:: TASK MATERIAL ::

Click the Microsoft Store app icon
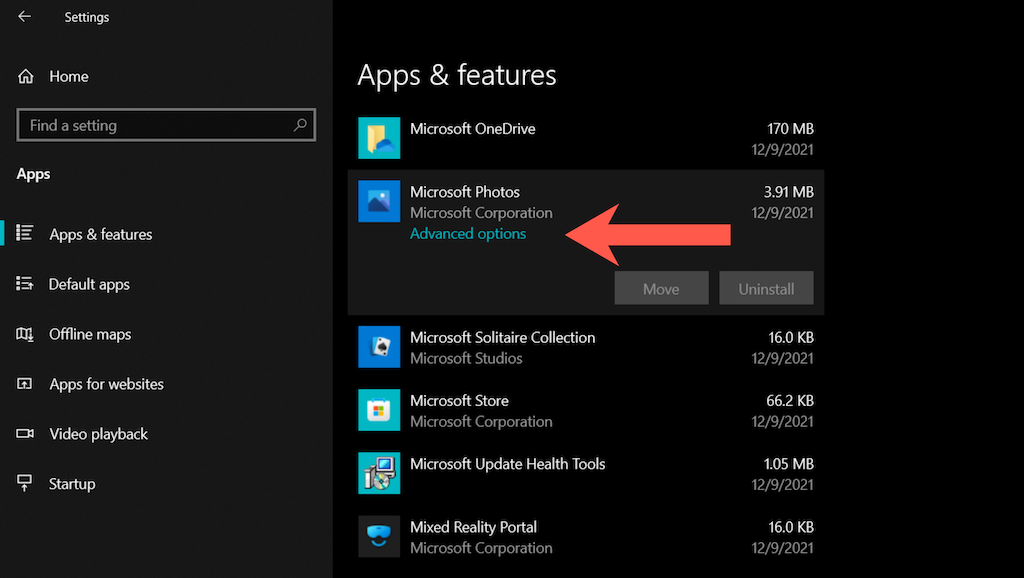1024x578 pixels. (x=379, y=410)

:::
:: TASK MATERIAL ::

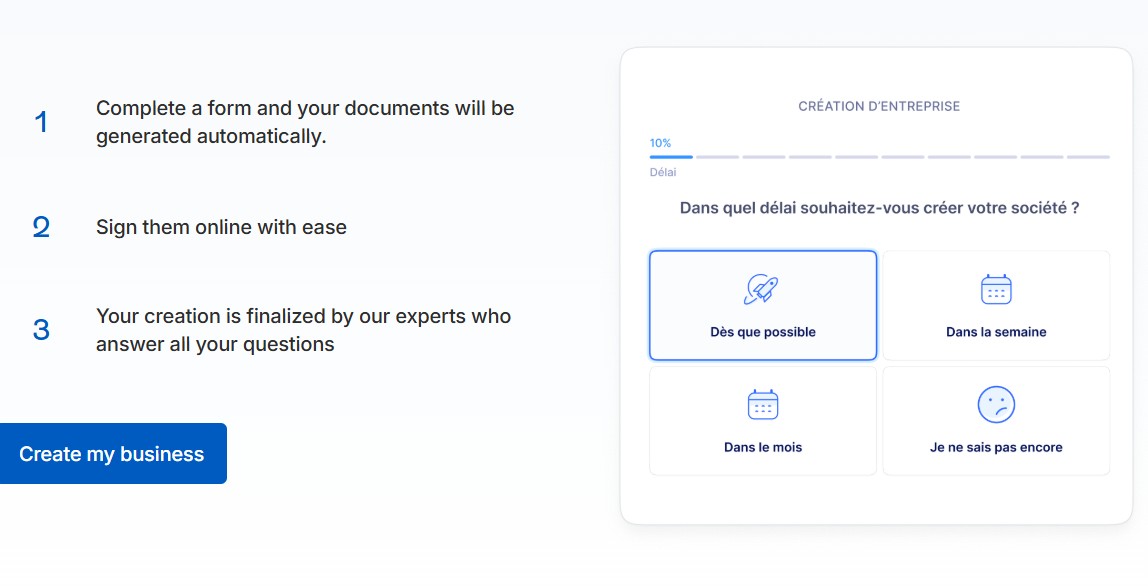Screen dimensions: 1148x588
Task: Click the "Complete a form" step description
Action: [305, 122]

:::
:: TASK MATERIAL ::

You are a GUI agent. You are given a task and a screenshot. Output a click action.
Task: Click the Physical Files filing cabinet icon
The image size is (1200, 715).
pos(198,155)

:::

Render the data from the line containing "Screen dimensions: 1148x588" through the line containing "Action: [305, 122]", both included, as a Markdown table with columns headed Number and Content, omitting blank lines and leaving the pictures out.

| Number | Content |
|---|---|
| 1 | Screen dimensions: 1148x588 |
| 2 | Task: Click the "Complete a form" step description |
| 3 | Action: [305, 122] |